Stored data entries:
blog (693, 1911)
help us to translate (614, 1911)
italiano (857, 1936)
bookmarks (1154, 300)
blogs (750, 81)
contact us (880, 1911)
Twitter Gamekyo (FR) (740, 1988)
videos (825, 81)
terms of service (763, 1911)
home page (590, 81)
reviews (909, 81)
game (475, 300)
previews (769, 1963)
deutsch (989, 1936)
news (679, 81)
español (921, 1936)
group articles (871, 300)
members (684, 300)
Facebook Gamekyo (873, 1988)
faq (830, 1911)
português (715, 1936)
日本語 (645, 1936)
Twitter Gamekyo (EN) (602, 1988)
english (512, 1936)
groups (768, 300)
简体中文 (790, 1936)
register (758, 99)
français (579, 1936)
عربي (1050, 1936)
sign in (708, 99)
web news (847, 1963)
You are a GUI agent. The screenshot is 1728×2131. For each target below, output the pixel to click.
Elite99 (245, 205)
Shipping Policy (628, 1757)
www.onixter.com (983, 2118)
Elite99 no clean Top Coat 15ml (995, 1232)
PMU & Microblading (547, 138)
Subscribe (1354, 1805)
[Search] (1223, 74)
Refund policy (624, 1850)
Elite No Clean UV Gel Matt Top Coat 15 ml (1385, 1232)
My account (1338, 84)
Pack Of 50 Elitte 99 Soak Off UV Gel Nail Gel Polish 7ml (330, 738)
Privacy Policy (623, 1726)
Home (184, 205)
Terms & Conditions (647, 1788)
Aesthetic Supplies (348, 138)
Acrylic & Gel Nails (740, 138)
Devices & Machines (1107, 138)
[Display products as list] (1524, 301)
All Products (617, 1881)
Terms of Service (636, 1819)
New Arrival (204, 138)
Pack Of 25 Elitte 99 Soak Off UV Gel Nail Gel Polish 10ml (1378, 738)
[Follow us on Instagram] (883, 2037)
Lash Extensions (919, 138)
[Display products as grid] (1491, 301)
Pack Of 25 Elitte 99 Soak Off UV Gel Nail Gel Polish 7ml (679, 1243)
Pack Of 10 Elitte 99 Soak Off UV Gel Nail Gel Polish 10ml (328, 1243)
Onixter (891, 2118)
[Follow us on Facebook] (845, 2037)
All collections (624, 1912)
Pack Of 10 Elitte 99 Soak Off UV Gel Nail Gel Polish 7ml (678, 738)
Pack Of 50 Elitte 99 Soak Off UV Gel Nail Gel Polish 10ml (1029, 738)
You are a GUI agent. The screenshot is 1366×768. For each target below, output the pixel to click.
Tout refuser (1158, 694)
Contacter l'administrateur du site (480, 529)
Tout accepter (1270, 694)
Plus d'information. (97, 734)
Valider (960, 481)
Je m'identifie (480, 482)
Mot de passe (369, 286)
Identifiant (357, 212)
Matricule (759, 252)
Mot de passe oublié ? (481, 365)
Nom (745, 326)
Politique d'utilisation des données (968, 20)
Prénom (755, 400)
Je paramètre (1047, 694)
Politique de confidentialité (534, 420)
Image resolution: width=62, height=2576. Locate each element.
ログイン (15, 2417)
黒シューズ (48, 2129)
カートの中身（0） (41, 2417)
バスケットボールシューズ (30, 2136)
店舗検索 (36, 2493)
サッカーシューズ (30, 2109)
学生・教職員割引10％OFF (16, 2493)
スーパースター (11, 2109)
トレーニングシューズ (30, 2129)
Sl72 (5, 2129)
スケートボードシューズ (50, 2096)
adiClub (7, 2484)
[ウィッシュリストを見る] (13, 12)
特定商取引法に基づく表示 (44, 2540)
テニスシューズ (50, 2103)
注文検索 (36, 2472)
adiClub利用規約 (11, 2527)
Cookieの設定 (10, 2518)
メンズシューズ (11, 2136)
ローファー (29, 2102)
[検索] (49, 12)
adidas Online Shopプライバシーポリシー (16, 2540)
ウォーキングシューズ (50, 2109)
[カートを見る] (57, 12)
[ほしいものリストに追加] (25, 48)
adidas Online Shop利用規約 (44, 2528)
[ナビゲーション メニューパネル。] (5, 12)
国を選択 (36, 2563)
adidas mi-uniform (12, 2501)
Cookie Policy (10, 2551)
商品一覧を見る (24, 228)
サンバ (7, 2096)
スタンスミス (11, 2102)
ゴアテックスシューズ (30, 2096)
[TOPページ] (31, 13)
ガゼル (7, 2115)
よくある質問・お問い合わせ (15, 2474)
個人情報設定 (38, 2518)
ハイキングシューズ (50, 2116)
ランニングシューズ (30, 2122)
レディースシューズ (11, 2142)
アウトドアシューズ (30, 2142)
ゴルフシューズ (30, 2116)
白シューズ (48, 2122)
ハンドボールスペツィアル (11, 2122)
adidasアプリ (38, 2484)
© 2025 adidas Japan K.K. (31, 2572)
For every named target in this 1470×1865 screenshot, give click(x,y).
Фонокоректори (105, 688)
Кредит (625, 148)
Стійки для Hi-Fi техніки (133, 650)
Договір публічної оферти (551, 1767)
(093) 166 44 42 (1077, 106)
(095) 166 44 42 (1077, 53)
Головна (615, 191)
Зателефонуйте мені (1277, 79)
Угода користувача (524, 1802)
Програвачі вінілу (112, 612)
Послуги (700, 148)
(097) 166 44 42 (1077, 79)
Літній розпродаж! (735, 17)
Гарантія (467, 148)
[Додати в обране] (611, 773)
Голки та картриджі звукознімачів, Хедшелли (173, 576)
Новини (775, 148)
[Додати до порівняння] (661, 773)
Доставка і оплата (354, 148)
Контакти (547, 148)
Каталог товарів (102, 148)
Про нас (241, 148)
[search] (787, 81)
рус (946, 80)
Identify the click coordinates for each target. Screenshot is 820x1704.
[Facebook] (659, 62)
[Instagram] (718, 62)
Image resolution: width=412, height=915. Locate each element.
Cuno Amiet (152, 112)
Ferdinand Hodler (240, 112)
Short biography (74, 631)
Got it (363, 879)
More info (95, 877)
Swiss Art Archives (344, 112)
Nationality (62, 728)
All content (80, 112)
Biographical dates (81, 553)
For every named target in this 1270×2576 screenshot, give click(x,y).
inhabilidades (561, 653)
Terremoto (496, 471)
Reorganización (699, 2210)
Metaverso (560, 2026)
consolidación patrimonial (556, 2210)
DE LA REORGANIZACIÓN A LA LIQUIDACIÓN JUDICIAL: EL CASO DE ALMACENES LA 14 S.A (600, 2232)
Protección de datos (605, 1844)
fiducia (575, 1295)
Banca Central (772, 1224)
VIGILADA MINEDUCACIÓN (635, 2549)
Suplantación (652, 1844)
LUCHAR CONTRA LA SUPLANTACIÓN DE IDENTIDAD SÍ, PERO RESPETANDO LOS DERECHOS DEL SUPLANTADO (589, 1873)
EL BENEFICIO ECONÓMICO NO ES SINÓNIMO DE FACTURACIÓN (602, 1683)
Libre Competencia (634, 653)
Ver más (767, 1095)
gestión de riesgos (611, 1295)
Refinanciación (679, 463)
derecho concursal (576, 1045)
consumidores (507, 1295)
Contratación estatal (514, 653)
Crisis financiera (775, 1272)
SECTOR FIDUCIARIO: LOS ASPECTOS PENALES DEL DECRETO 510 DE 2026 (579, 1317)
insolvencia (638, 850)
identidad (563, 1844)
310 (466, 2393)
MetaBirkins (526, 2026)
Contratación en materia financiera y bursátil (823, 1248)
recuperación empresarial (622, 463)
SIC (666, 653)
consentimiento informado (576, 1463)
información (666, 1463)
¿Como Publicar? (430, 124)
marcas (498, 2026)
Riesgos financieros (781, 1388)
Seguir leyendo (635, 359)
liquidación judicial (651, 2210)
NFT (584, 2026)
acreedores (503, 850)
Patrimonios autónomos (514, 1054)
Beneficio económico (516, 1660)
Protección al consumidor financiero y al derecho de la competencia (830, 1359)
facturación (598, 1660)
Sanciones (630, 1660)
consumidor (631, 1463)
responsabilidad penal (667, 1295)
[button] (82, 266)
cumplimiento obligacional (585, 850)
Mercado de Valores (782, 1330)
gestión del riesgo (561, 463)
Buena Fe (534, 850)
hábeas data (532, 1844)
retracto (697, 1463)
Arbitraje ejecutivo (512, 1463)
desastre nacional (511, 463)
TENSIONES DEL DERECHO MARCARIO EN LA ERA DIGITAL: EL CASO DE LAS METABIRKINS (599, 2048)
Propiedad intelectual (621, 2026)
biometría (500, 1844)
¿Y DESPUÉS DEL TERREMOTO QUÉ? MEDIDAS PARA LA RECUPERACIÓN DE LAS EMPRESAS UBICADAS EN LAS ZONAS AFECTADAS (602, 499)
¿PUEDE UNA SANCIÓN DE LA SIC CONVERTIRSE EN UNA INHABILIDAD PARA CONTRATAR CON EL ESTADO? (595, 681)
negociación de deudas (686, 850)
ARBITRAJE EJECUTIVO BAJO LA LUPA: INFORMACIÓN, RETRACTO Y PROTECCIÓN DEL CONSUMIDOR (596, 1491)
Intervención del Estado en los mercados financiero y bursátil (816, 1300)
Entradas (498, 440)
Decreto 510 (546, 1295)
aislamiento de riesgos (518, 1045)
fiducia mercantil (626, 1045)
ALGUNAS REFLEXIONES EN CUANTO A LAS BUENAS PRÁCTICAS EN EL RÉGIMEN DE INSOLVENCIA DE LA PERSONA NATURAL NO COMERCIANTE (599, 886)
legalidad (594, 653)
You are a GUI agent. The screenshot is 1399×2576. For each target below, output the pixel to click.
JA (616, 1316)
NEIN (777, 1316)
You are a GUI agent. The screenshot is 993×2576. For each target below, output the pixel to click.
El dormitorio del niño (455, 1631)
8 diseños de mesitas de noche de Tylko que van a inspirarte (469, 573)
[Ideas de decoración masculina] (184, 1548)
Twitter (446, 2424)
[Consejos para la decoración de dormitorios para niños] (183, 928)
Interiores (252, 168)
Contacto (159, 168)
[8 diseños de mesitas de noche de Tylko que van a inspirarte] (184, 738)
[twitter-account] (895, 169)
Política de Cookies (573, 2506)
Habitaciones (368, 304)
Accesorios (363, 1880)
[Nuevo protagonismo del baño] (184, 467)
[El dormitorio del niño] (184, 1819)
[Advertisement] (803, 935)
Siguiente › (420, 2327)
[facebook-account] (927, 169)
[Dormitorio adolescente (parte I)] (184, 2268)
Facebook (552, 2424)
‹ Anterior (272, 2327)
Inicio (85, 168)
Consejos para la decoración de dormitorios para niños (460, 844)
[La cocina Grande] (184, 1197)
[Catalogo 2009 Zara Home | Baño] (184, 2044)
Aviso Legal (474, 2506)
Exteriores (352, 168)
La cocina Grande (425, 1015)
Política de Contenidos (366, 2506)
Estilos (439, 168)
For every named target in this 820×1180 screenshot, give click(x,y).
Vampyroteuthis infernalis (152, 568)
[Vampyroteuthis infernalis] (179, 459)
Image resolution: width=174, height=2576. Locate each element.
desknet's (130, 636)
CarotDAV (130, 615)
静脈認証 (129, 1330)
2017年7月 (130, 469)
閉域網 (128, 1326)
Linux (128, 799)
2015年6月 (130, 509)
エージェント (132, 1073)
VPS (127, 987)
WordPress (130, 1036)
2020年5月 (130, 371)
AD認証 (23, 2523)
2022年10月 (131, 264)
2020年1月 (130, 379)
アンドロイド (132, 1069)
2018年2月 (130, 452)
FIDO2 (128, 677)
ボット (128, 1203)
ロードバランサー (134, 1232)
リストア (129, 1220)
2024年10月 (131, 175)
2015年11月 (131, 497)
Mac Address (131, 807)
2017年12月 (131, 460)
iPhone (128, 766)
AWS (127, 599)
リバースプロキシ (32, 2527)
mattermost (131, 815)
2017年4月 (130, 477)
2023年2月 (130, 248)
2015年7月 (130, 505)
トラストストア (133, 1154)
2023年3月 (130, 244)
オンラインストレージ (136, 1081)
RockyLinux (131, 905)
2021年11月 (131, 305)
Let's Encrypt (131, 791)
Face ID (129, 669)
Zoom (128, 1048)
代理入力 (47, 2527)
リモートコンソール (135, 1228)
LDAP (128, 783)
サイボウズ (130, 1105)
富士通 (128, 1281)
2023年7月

Exercise goal:
Once you find the line with "adidas mi-uniform (12, 2501)" in the entries above, output it and each line after it up to and including the line with "アウトドアシューズ (30, 2142)", and nothing else.

Expected answer:
adidas mi-uniform (12, 2501)
Cookie Policy (10, 2551)
商品一覧を見る (24, 228)
サンバ (7, 2096)
スタンスミス (11, 2102)
ゴアテックスシューズ (30, 2096)
[TOPページ] (31, 13)
ガゼル (7, 2115)
よくある質問・お問い合わせ (15, 2474)
個人情報設定 (38, 2518)
ハイキングシューズ (50, 2116)
ランニングシューズ (30, 2122)
レディースシューズ (11, 2142)
アウトドアシューズ (30, 2142)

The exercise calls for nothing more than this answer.